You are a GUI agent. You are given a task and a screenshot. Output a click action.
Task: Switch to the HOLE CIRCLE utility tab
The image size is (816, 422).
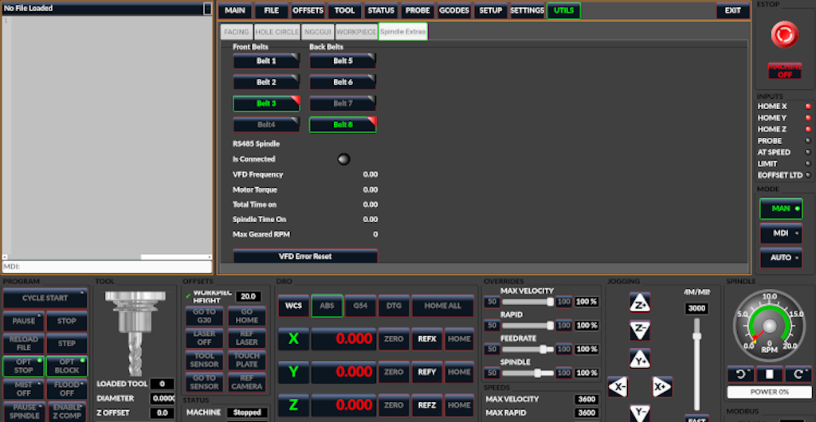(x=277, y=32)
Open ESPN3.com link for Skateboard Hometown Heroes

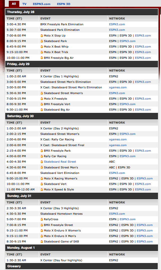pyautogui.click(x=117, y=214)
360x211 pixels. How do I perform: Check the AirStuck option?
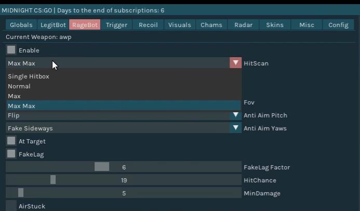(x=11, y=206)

*WORK TO BE COMPLETED*.
Here the job is to quote the lines from the one with "Task: Switch to the HOLE CIRCLE utility tab" through the end of the material, both included, exactly; please skip the pictures.

*TASK RESULT*.
Task: Switch to the HOLE CIRCLE utility tab
The image size is (816, 422).
(x=277, y=32)
Open ESPN3.com link for Skateboard Hometown Heroes

pyautogui.click(x=117, y=214)
360x211 pixels. How do I perform: Check the AirStuck option?
(x=11, y=206)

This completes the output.